Misleadingly, the album starts near-Eastern, with Krakow moan-droning “No vision” over lengthy, stretched stanzas of sibilant cymbals and reversed guitar curls before rousing into a spitting, street-fighter stomp, which is where PCS really shine. And burn. Songs like “Caged Fire Theme,” “Giant’s Eyes,” and “Husk” show the PCS flashing open their furnaces, fusing caveman garage drums with thick bass lurches and in-the-red amplifier worship into a hostile, drug-punk wanderlust.

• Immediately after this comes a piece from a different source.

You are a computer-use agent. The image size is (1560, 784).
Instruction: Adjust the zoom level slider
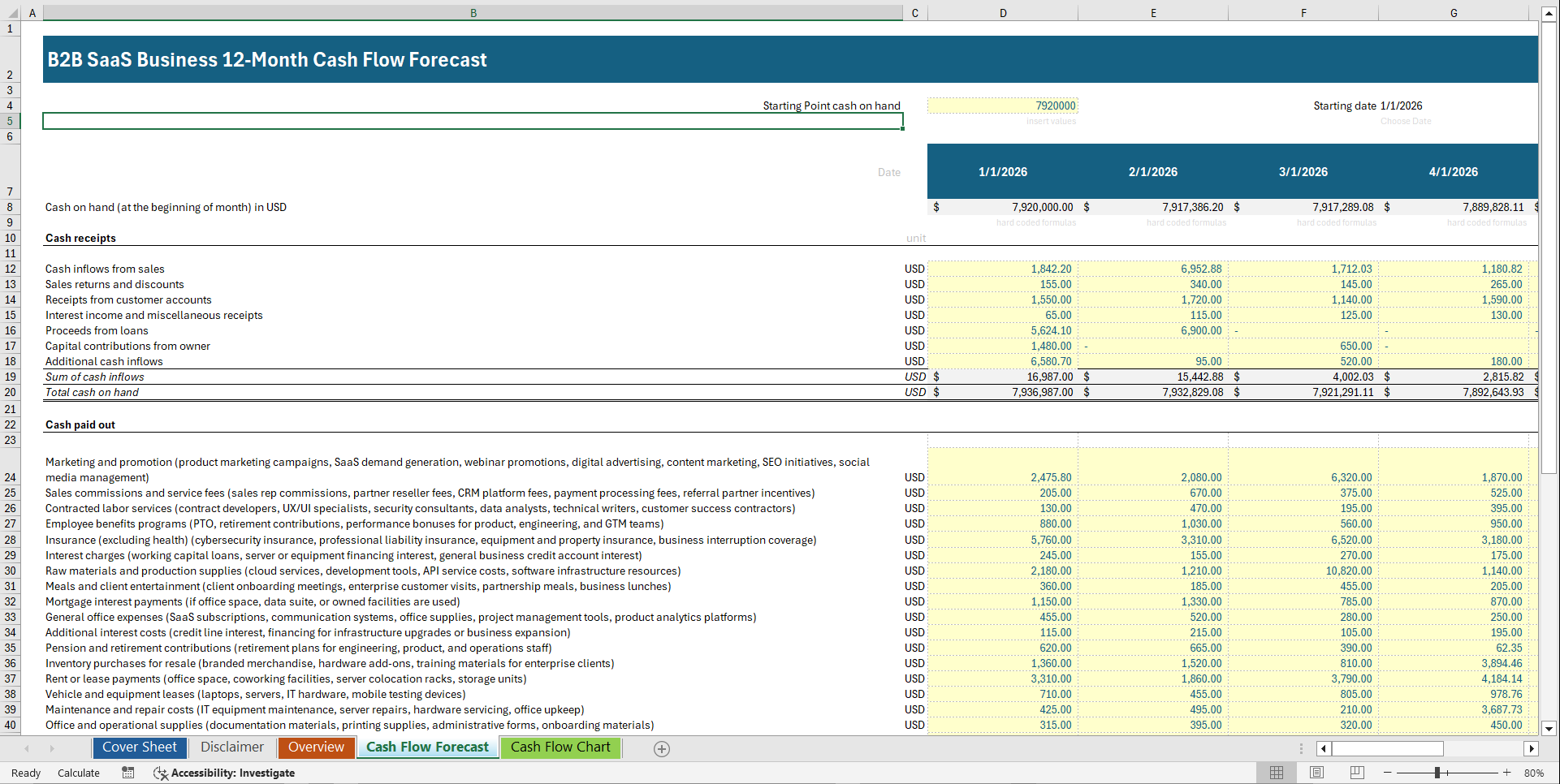coord(1437,772)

At their worst – and especially evident on the CD version’s three “bonus” tracks – Plastic Crimewave Sound basically behave like a badly uninventive Jesus & Mary Chain (who themselves, whatever their merits, were rarely ones for variety). That is, a basic bass/drums interplay supersaturated with ragged sheets of electric guitar squall. Though it somehow worked wonders on Psychocandy, here the equation is rendered diabetic, bloodless. The dully repetitive pop framework of tunes like “What Goes Up” and “Record Fiend” isn’t redeemed by Krakow’s feedback frenzy, no matter how loose he cuts, and his vocals here – weak nothings mumbled to nobody - don’t help matters. Disappointingly, the record’s early fury becomes almost forgotten in the muddled murk of the latter tracks, where the band’s focus drifts and fades into flailing grunge nonsense.